WHAT THE EXERCISE ASKS |
Reproduce the entire listing below without changing a single character.

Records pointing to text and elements
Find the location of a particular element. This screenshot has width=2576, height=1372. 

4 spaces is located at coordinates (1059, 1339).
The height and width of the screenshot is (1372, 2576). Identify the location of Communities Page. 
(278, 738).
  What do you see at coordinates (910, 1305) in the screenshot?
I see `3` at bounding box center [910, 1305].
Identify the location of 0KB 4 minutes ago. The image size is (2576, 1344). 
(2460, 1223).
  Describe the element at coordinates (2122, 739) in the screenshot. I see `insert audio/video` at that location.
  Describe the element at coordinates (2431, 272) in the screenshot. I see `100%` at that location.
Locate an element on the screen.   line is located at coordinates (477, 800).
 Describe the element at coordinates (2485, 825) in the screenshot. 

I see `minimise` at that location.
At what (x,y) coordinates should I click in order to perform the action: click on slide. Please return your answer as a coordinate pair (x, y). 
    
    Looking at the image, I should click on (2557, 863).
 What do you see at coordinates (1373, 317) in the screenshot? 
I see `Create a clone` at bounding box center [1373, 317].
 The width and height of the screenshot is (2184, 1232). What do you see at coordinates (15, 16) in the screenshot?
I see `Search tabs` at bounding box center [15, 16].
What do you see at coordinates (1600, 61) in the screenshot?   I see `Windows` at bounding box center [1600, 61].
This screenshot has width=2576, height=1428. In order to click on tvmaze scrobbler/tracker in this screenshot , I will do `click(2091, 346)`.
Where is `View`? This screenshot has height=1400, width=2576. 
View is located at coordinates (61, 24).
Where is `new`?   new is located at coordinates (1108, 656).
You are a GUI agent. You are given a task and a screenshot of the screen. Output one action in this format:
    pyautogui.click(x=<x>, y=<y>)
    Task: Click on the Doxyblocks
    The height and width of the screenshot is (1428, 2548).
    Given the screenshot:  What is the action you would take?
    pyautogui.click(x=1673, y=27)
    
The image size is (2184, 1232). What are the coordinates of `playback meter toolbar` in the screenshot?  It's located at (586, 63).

SOLVED EXERCISE |
Find the location of a particular element. This screenshot has width=2576, height=1372. 

4 spaces is located at coordinates (1059, 1339).
The height and width of the screenshot is (1372, 2576). Identify the location of Communities Page. 
(278, 738).
  What do you see at coordinates (910, 1305) in the screenshot?
I see `3` at bounding box center [910, 1305].
Identify the location of 0KB 4 minutes ago. The image size is (2576, 1344). 
(2460, 1223).
  Describe the element at coordinates (2122, 739) in the screenshot. I see `insert audio/video` at that location.
  Describe the element at coordinates (2431, 272) in the screenshot. I see `100%` at that location.
Locate an element on the screen.   line is located at coordinates (477, 800).
 Describe the element at coordinates (2485, 825) in the screenshot. 

I see `minimise` at that location.
At what (x,y) coordinates should I click in order to perform the action: click on slide. Please return your answer as a coordinate pair (x, y). 
    
    Looking at the image, I should click on (2557, 863).
 What do you see at coordinates (1373, 317) in the screenshot? 
I see `Create a clone` at bounding box center [1373, 317].
 The width and height of the screenshot is (2184, 1232). What do you see at coordinates (15, 16) in the screenshot?
I see `Search tabs` at bounding box center [15, 16].
What do you see at coordinates (1600, 61) in the screenshot?   I see `Windows` at bounding box center [1600, 61].
This screenshot has width=2576, height=1428. In order to click on tvmaze scrobbler/tracker in this screenshot , I will do `click(2091, 346)`.
Where is `View`? This screenshot has height=1400, width=2576. 
View is located at coordinates (61, 24).
Where is `new`?   new is located at coordinates (1108, 656).
You are a GUI agent. You are given a task and a screenshot of the screen. Output one action in this format:
    pyautogui.click(x=<x>, y=<y>)
    Task: Click on the Doxyblocks
    The height and width of the screenshot is (1428, 2548).
    Given the screenshot:  What is the action you would take?
    pyautogui.click(x=1673, y=27)
    
The image size is (2184, 1232). What are the coordinates of `playback meter toolbar` in the screenshot?  It's located at (586, 63).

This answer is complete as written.